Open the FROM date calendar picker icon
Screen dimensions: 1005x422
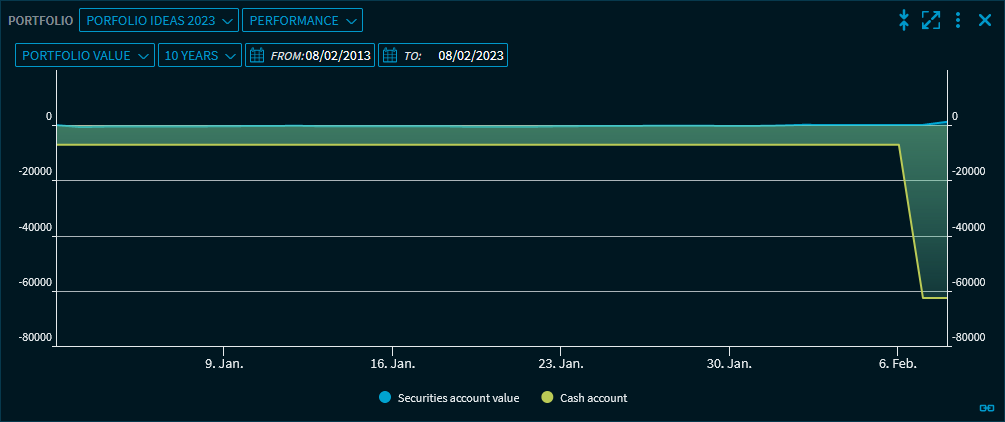[x=257, y=56]
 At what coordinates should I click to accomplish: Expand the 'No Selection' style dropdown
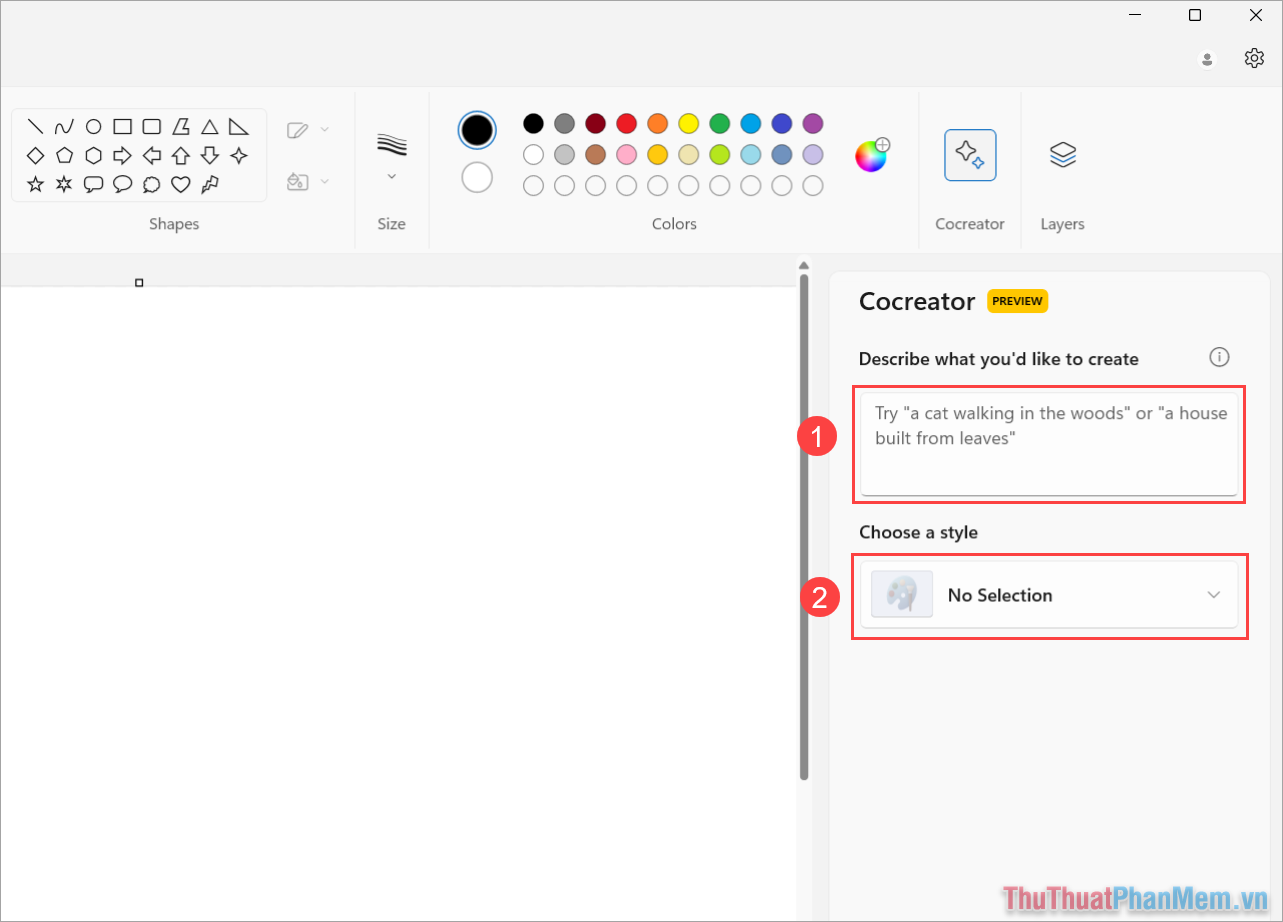click(1212, 594)
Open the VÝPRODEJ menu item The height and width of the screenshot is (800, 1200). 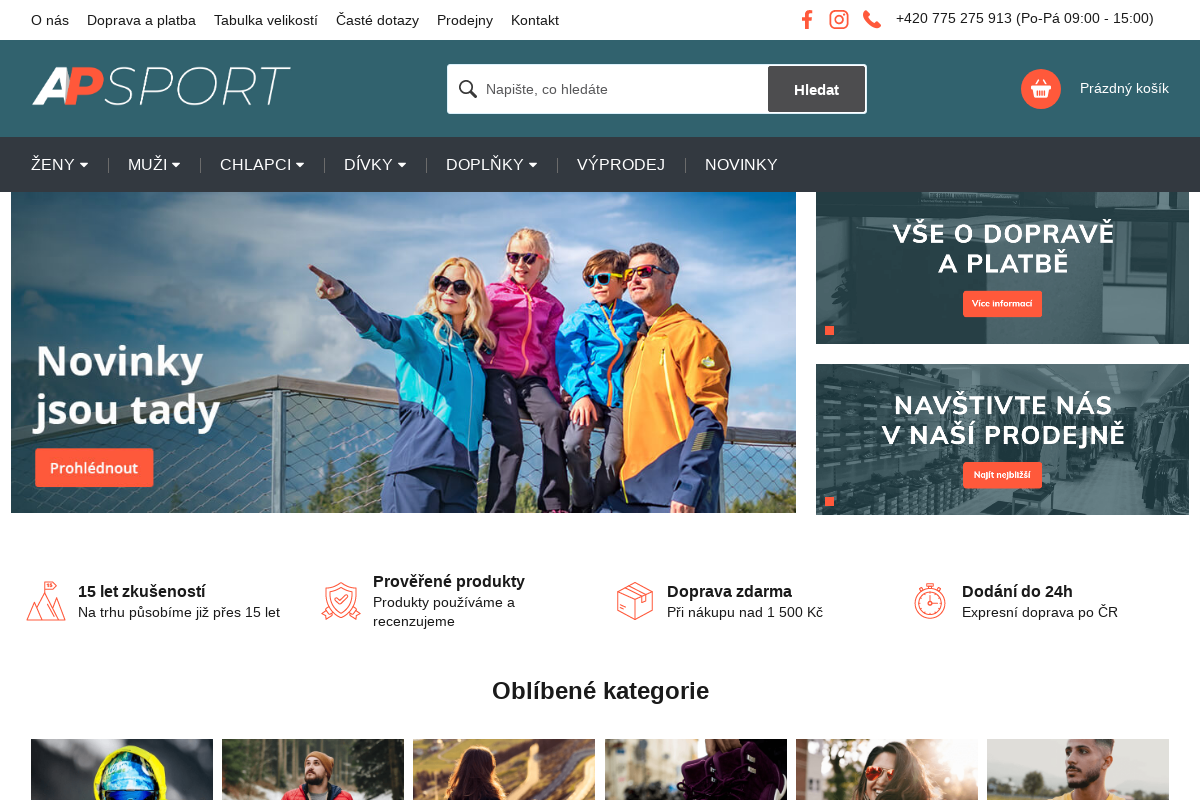[621, 165]
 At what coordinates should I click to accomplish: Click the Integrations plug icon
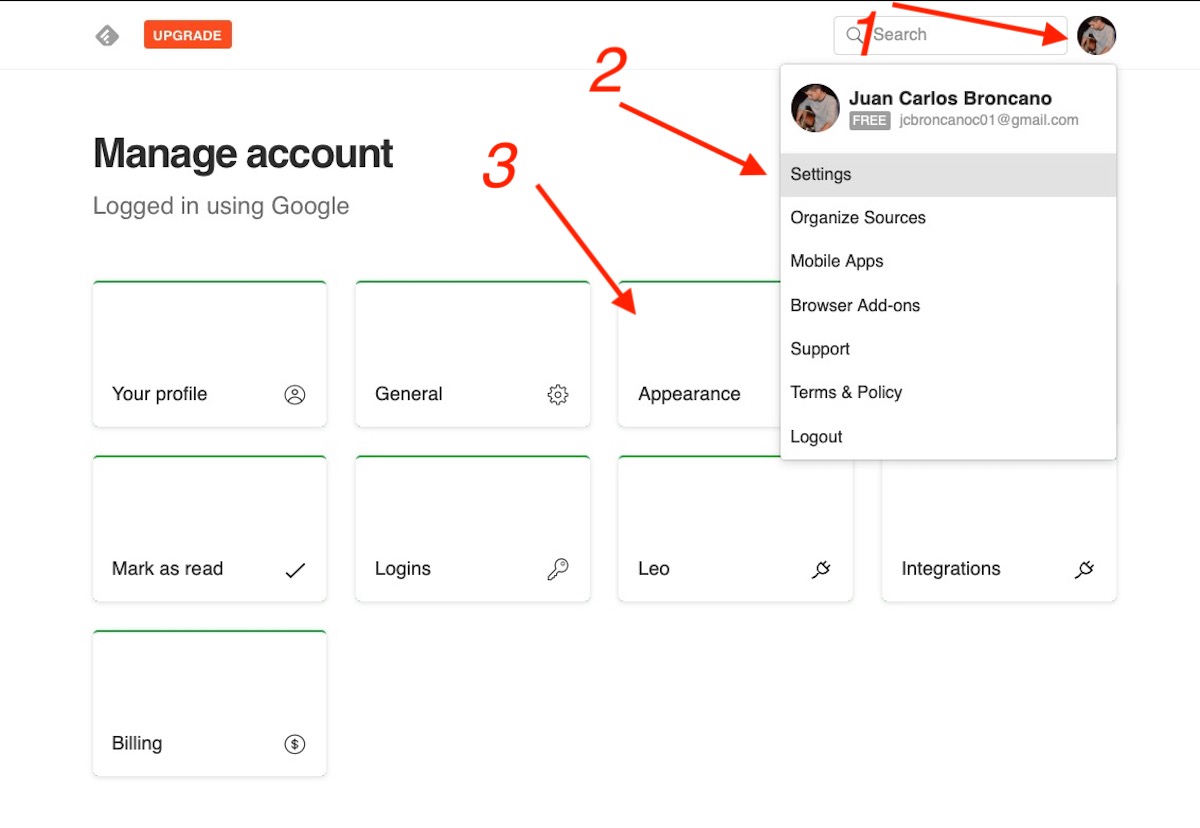(x=1084, y=570)
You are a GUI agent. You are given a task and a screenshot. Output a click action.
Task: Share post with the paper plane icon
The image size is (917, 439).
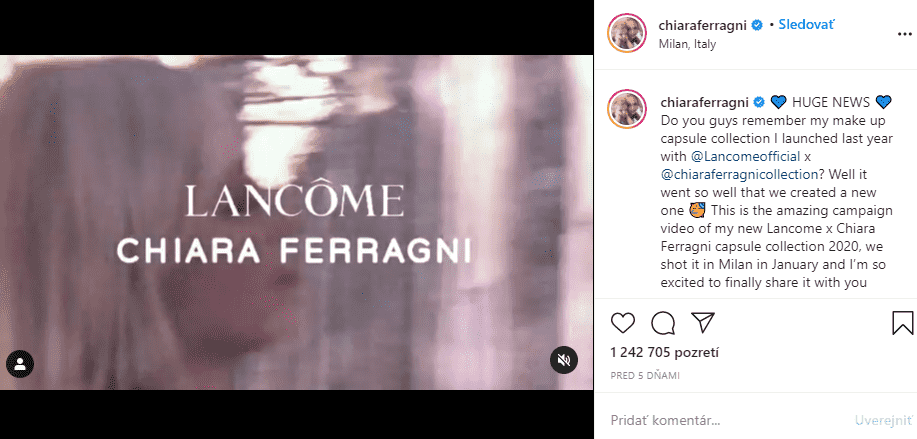click(x=702, y=322)
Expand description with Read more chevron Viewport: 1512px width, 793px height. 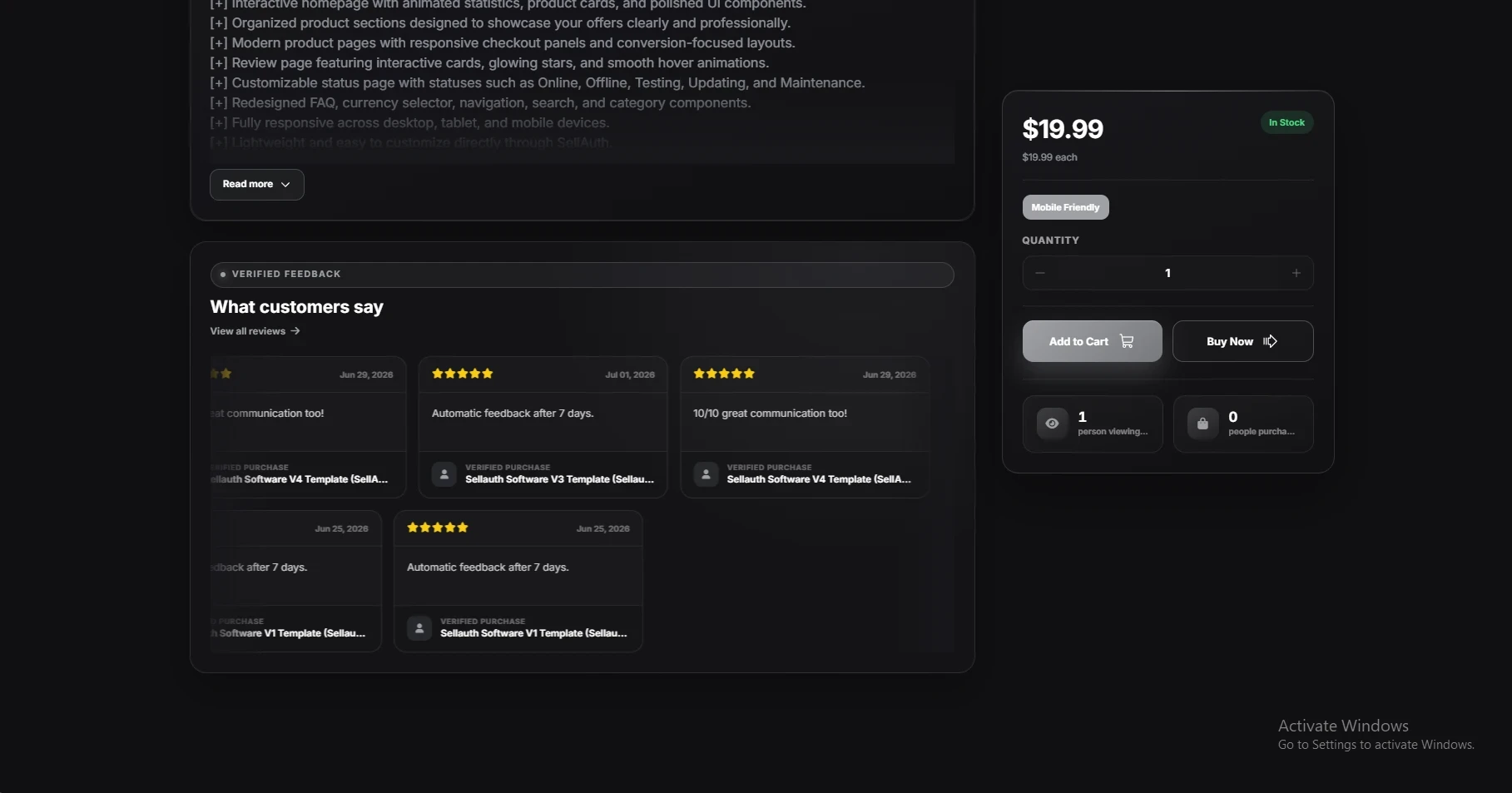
• • • • •
Exercise goal - Pictures stay out. Return exactly the lines from the one with "The image size is (917, 439)." through the last line of the data.

Result -
The image size is (917, 439).
click(x=702, y=322)
Expand description with Read more chevron Viewport: 1512px width, 793px height. 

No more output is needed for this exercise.